Return only those lines of the listing that hold the word "page".
[SUPPLIED RECORDS — start]
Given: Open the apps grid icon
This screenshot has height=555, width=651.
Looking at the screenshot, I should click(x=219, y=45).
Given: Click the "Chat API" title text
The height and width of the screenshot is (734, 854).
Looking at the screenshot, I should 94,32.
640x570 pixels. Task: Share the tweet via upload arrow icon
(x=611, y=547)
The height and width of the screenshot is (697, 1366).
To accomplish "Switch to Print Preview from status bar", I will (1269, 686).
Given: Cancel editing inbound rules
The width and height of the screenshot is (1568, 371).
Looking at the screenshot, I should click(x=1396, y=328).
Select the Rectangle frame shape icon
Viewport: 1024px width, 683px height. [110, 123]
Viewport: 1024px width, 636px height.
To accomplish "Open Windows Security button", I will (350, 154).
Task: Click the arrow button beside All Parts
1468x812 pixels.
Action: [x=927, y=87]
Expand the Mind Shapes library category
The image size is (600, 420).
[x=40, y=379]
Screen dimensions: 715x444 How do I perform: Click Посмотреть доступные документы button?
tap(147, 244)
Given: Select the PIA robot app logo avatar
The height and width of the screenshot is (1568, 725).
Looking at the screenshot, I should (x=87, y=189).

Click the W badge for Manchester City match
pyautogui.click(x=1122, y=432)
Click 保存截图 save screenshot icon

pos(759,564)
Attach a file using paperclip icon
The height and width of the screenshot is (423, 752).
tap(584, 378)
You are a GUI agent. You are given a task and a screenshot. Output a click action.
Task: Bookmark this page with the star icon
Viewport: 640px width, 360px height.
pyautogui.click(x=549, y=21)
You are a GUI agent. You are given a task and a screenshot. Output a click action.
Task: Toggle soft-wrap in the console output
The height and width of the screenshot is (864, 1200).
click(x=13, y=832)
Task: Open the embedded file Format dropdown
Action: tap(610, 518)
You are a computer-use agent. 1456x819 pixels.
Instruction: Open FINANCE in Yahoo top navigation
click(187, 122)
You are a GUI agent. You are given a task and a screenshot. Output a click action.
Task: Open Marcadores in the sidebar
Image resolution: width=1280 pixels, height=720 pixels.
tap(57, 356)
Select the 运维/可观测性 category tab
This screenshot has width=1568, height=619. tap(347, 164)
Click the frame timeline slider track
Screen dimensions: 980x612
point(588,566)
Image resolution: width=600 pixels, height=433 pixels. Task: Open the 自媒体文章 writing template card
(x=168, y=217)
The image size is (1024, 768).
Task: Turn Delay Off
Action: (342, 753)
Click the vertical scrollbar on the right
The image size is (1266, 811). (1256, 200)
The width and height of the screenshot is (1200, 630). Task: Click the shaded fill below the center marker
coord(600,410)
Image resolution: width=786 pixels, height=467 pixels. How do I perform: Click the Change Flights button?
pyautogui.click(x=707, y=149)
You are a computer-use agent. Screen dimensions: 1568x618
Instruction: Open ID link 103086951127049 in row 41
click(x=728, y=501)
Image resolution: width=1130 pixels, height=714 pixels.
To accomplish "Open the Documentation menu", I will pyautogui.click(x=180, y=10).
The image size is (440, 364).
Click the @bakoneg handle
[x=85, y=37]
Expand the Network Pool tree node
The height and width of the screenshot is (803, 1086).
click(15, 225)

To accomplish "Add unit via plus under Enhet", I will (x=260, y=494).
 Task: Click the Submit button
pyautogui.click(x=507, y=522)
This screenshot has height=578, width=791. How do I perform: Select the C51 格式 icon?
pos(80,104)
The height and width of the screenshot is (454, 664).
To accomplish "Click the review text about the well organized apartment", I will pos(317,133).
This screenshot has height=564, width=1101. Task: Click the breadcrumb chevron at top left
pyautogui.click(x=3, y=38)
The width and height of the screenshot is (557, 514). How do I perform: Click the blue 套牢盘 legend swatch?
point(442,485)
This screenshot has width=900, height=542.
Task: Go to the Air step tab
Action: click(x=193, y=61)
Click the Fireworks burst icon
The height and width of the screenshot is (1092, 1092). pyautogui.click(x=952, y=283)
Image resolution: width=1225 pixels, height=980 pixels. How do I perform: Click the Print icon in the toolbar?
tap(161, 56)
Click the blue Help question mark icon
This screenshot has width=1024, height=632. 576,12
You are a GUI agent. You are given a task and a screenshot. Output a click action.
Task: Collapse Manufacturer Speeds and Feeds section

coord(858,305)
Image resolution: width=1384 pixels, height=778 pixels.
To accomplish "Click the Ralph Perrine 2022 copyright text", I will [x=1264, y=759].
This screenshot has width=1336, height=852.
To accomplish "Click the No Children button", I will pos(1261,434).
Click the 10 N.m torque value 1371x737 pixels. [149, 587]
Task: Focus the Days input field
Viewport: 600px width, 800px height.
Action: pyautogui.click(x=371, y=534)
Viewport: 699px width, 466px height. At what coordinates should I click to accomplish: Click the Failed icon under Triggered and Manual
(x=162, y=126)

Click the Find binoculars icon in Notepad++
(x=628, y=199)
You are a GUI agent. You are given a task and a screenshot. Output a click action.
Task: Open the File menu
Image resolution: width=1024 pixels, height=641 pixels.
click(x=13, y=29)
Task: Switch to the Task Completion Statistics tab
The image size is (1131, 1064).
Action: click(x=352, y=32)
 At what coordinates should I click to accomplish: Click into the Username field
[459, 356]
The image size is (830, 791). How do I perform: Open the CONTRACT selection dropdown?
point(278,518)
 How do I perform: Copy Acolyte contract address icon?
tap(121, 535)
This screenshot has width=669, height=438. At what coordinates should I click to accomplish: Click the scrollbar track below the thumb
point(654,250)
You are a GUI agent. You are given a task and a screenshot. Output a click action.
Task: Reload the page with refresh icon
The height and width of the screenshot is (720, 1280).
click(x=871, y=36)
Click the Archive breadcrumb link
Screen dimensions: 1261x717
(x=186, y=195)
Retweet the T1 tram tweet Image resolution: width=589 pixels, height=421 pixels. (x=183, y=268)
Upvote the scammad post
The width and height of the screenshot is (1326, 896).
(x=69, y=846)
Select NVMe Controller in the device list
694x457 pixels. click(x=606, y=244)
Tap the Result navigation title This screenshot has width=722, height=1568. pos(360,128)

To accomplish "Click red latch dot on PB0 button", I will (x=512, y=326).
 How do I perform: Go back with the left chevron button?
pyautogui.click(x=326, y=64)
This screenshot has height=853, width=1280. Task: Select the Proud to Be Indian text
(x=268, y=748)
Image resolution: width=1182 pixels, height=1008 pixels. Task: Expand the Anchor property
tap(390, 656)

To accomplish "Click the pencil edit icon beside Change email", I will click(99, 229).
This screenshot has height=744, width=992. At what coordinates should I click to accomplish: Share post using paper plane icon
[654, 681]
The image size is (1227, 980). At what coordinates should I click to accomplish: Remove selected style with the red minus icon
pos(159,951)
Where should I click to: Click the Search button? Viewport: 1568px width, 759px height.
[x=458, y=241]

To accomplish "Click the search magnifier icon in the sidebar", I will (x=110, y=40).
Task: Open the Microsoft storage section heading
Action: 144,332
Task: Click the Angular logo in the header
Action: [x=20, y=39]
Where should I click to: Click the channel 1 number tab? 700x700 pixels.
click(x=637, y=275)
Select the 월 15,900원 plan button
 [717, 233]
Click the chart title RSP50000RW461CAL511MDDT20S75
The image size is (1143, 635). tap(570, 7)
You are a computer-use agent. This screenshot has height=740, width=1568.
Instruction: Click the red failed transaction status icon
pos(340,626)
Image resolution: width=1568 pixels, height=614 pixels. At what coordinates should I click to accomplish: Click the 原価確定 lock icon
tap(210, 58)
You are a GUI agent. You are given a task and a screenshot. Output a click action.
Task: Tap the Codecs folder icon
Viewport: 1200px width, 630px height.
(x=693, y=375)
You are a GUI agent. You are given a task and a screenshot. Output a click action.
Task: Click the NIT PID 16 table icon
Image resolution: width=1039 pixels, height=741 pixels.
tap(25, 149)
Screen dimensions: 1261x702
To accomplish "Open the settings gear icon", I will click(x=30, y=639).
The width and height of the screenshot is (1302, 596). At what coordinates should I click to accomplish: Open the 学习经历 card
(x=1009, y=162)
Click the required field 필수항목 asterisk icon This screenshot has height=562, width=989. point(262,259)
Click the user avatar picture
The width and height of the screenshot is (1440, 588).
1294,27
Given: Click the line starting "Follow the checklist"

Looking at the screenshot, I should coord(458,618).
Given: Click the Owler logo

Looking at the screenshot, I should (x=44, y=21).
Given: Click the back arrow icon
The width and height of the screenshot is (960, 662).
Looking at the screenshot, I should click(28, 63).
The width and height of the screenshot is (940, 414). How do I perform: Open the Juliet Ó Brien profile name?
[SUPPLIED RECORDS — finish]
# SOLVED EXERCISE:
Task: Bookmark this page with the star icon
Task: Reload the page with refresh icon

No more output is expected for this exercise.